Stored data entries
>>>>

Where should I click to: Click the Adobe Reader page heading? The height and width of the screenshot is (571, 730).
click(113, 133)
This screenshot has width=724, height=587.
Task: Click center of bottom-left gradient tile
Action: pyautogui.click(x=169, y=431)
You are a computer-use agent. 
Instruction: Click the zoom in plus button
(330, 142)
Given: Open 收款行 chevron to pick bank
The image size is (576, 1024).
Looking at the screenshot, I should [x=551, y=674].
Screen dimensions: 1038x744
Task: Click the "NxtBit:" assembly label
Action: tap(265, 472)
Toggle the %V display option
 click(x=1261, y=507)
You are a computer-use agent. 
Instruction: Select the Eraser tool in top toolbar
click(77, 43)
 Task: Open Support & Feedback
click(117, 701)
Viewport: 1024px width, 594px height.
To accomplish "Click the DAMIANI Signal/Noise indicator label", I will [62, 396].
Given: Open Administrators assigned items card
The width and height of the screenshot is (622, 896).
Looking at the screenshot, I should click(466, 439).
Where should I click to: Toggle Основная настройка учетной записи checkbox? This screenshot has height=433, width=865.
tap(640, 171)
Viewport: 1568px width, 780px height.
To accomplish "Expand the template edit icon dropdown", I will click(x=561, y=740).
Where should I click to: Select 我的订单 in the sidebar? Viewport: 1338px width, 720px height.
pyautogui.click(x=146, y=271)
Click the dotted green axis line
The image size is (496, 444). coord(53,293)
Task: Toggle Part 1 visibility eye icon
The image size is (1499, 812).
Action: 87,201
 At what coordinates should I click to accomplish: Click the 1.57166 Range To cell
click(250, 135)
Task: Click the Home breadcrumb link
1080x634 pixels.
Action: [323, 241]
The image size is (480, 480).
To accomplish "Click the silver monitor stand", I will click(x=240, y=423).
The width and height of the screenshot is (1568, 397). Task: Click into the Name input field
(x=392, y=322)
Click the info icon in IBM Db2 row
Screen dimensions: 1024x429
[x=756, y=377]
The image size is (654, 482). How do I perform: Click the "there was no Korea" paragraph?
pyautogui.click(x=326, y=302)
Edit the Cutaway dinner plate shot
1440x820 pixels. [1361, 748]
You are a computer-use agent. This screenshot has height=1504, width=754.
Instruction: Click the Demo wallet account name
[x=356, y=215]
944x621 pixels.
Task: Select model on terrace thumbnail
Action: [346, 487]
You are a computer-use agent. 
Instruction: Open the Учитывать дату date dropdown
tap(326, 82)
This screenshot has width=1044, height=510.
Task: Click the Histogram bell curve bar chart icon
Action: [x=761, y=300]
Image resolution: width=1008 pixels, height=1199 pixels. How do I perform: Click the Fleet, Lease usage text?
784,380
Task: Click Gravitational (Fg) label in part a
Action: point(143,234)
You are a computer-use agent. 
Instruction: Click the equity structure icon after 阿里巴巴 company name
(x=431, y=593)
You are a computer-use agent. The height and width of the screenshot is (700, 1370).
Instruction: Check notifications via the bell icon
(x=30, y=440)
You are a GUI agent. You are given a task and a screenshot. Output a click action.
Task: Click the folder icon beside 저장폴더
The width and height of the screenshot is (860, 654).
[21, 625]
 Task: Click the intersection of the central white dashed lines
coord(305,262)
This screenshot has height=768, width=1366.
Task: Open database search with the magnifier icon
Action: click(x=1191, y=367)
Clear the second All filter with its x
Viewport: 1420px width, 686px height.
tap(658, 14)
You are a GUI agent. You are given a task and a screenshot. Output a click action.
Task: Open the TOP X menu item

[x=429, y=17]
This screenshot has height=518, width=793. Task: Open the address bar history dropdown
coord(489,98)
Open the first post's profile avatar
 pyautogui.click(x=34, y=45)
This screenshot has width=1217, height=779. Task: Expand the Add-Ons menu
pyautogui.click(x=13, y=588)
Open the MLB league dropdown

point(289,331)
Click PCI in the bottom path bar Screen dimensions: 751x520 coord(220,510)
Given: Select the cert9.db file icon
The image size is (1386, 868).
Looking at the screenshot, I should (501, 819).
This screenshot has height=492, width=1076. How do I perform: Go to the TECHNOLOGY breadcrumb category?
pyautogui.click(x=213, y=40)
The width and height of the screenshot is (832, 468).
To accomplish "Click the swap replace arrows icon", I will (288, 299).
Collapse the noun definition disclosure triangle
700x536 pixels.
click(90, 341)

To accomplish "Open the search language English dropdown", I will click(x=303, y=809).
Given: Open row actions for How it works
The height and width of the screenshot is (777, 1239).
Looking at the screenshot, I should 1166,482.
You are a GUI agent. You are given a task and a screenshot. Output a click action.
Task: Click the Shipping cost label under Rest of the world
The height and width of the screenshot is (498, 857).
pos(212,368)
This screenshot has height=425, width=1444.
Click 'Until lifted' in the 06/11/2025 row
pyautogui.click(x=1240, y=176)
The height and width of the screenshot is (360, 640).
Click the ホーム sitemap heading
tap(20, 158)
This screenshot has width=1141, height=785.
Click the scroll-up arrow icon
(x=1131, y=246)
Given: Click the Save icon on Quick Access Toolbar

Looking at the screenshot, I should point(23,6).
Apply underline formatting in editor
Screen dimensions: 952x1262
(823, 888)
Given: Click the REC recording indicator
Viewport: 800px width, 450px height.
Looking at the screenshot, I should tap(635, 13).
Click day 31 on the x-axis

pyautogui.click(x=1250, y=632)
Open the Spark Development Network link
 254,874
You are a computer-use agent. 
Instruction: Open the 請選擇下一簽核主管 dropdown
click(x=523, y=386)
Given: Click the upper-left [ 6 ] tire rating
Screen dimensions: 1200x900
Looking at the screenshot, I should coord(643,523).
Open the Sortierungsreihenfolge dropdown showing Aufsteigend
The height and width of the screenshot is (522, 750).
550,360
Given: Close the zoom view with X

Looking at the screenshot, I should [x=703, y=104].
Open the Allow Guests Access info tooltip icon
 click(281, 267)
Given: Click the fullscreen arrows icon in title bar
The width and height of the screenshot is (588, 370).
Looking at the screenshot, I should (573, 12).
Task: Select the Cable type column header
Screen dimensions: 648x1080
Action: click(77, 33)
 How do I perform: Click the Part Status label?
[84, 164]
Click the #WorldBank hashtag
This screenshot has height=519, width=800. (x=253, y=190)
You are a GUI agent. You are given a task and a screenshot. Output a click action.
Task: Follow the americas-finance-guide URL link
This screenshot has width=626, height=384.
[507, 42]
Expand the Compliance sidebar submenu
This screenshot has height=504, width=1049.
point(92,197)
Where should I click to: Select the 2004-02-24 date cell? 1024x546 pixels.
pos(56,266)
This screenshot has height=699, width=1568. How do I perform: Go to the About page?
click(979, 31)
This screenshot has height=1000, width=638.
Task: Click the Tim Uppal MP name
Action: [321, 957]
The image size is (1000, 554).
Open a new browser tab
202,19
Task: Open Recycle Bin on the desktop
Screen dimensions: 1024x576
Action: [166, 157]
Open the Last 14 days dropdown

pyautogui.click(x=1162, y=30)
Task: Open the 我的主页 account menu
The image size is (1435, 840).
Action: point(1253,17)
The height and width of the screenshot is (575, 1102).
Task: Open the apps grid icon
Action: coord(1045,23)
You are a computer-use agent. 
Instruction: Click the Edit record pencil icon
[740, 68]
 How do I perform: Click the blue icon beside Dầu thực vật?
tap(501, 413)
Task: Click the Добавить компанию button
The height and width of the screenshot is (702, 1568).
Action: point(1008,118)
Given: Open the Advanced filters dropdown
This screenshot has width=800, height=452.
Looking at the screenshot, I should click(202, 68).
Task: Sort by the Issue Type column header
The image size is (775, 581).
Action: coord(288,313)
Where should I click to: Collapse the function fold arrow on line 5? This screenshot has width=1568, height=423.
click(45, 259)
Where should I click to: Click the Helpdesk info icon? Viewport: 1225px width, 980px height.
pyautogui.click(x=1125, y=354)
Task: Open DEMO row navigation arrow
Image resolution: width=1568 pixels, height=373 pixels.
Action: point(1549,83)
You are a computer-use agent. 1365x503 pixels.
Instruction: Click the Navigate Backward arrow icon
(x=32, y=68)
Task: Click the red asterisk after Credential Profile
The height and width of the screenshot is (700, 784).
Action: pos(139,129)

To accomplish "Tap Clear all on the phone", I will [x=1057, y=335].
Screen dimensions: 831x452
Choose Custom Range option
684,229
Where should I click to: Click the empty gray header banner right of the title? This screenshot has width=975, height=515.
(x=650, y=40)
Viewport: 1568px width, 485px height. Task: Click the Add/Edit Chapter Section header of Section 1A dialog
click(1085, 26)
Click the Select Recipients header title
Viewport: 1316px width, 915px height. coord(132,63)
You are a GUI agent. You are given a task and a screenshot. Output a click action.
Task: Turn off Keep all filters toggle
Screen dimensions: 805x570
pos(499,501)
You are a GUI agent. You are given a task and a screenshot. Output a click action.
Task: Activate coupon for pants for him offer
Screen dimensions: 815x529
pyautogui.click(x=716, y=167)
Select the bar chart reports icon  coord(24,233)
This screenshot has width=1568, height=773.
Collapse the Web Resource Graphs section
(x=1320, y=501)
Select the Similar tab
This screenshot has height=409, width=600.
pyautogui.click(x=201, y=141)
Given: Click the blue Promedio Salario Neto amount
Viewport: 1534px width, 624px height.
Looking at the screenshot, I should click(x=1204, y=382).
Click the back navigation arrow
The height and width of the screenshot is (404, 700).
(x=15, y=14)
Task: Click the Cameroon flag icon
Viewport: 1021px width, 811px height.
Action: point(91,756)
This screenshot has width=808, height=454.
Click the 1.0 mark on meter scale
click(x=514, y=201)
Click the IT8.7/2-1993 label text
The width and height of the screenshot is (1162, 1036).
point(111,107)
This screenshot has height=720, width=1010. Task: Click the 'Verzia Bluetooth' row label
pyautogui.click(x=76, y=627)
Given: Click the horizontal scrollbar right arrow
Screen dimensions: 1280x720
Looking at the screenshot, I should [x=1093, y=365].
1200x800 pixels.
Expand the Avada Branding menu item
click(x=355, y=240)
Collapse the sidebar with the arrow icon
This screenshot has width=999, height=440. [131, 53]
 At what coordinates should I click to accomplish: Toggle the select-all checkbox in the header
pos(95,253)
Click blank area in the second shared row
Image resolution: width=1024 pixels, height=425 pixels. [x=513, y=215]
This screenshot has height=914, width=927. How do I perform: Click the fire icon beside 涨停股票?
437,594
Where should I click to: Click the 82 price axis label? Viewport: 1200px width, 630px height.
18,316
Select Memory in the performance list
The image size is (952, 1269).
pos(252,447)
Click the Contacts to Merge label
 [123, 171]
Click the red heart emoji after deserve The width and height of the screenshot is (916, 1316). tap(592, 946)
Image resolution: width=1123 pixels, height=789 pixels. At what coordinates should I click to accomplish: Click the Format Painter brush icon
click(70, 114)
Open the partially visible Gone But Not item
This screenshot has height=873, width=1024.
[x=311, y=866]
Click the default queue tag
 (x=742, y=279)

<<<<

Exercise brief:
Only lines that contain the string "arrows" count; pick each one out of the records and copy it.

Exercise response:
To accomplish "Click the swap replace arrows icon", I will (288, 299).
Given: Click the fullscreen arrows icon in title bar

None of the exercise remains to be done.